Le traitement de la rhinosinusite chronique avec polypes nasaux, basé sur des données probantes, consiste, comme traitement de base, en un traitement local par stéroïdes nasaux topiques et lavages nasaux, et si nécessaire en des traitements de courte durée par stéroïdes systémiques (au maximum 2 à 3 fois par an) et, en cas de réponse insuffisante, en un traitement complémentaire par une intervention fonctionnelle sur les sinus nasaux. Ce concept de traitement permet de traiter efficacement et de manière rentable plus de 90% des patients atteints de rhinosinusite chronique. Pour les patients souffrant d’une rhinosinusite chronique réfractaire et de polypes nasaux ou d’une inflammation de type 2 / réponse immunitaire de type 2, de nouveaux concepts de traitement prometteurs avec des médicaments biologiques sont en train de s’établir. Ces anticorps monoclonaux sont dirigés contre des cytokines importantes (Il-4, Il-5, Il-13) de la réponse immunitaire Th2 ou directement contre les IgE et sont déjà utilisés depuis longtemps dans le traitement d’autres maladies avec inflammation éosinophile comme l’asthme bronchique ou la dermatite atopique. Actuellement, le dupilumab (anti-IL-4, anti-IL-13), le mépolizumab (anti-IL-5) et l’omalizumab (anti-IgE) sont autorisés en Suisse par Swissmedic pour le traitement de la rhinosinusite chronique avec polypes nasaux.
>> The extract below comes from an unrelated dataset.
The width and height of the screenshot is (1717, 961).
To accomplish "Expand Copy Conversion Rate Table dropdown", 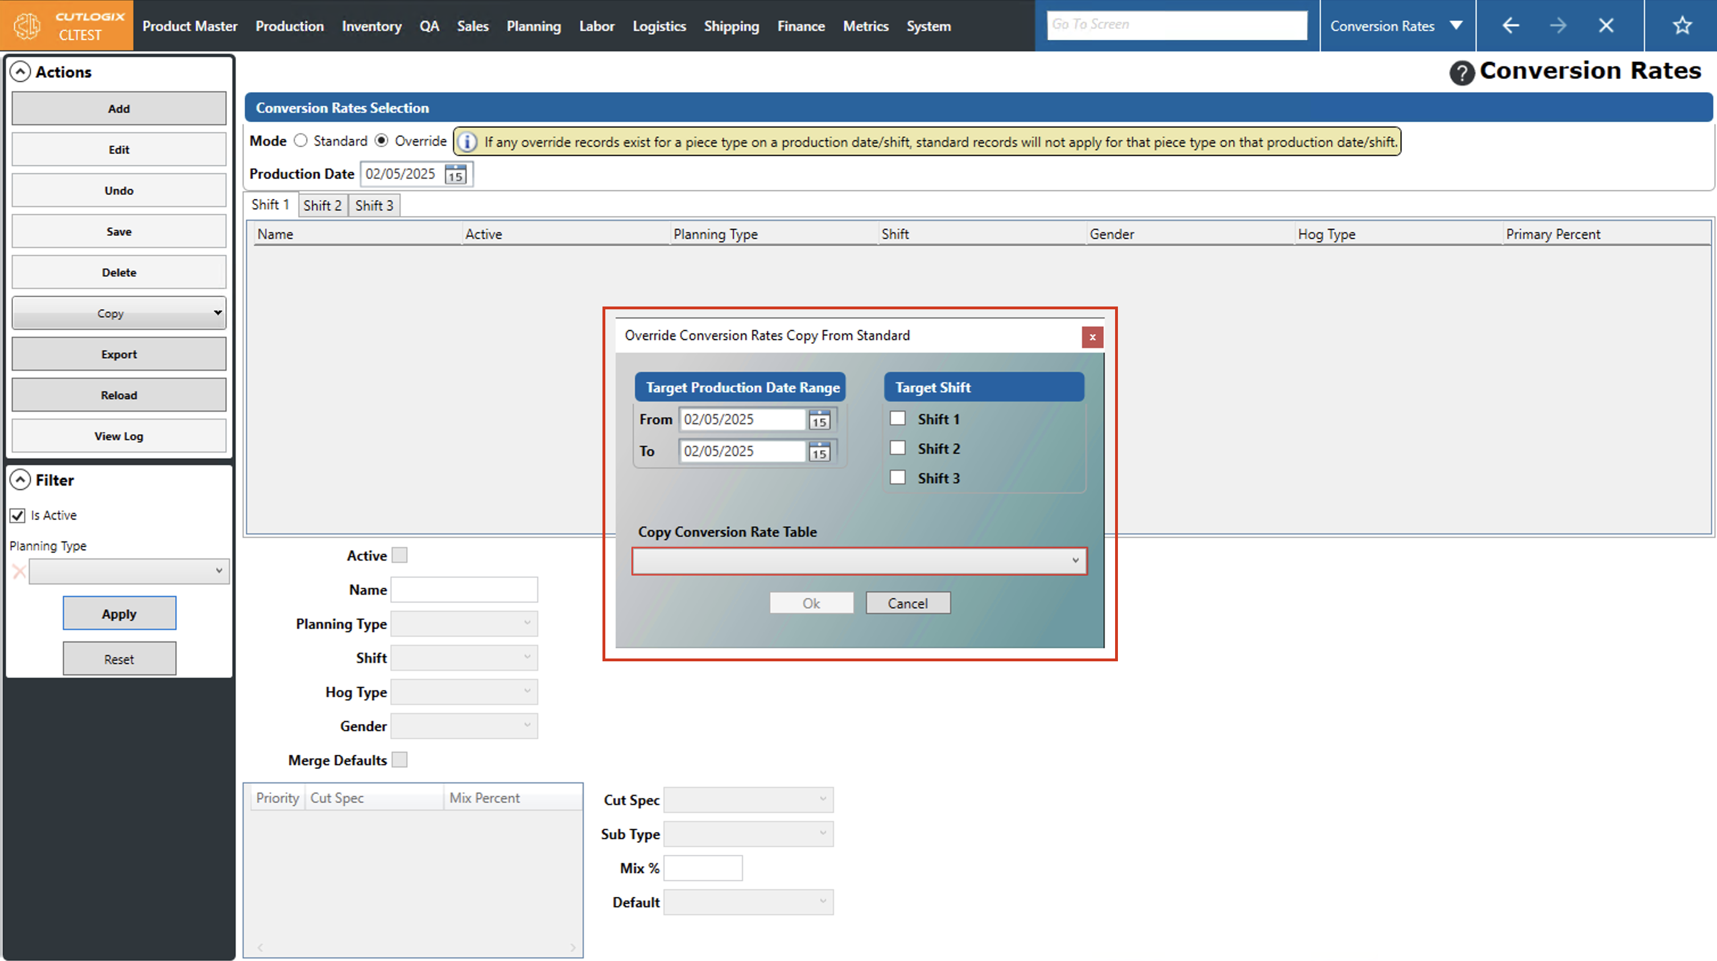I will (x=1074, y=560).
Lors de l’indication de ces traitements onéreux, il convient de suivre les directives établies telles que les EPOS Guidelines ou les recommandations de la Société Suisse d’Oto-Rhino-Laryngologie et de chirurgie cervico-faciale (https://www.orl-hno.ch/fileadmin/user_upload/Dokumente/

Mitgliederbereich/Arbeitsgruppen/Rhinologie/Empfehlungen/IMORHP_Empfehlungen_AG_Rhinologie_Monoklonale_Antikoerpertherapie_chronische_Rhinosinusitis.pdf).
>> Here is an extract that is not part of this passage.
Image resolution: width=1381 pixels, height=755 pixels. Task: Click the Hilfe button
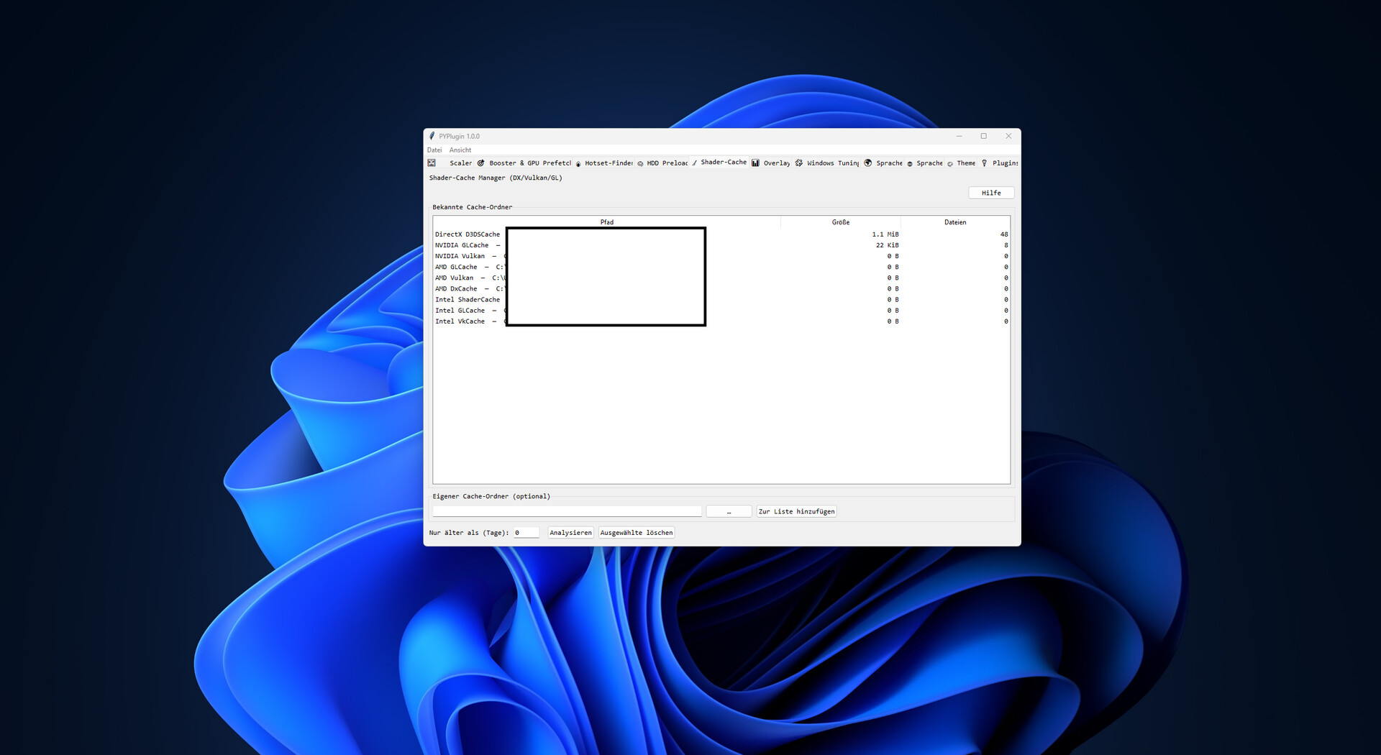[991, 192]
Dans le cas de notre patient, il s’agit en résumé d’une maladie chronique des voies respiratoires à éosinophiles avec intolérance à l’aspirine (AERD : «Aspirin-exacerbated respiratory disease»). En cas d’asthme bronchique sévère et de rhinosinusite chronique résistante aux traitements avec polypes nasaux, l’ensemble des voies respiratoires est touché. En combinaison avec les résultats de laboratoire, on peut supposer comme endotype une inflammation de type 2 avec une réponse immunitaire Th2. De plus, la rhinosinusite chronique n’est pas suffisamment contrôlée malgré les traitements systémiques par stéroïdes et les opérations des sinus, de sorte que le patient se qualifie pour un traitement par un produit biologique (anticorps monoclonal).

Copyright Aerzteverlag medinfo AG

Dr. med. Christoph Schlegel-Wagner

Klinik für Hals-Nasen-Ohren- und Gesichtschirurgie (HNO)
Luzerner Kantonsspital
Spitalstrasse
6004 Luzern

christoph.schlegel@luks.ch

L’  auteur n’ a déclaré aucun conflit d’ intérêt en rapport avec cet article.
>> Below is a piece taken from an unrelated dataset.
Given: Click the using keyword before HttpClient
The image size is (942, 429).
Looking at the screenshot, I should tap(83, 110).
◆ Dans la rhinosinusite chronique avec ou sans polypes nasaux, outre
le phénotype, l’endotype sous-jacent est également intéressant,
notamment la présence d’une inflammation de type 2 (réponse
immunitaire Th2).
◆ Plus de 90% des patients atteints de rhinosinusite chronique peuvent être traités de manière efficace et rentable par un traitement médicamenteux de base ou par une opération fonctionnelle complémentaire des sinus.
◆ Dans des cas sélectionnés de rhinosinusite chronique résistante au traitement, les médicaments biologiques (anticorps monoclonaux)
représentent une nouvelle forme de traitement prometteuse. L’indication de ce traitement devrait être posée lors d’un conseil interdisciplinaire des voies respiratoires et selon des directives établies.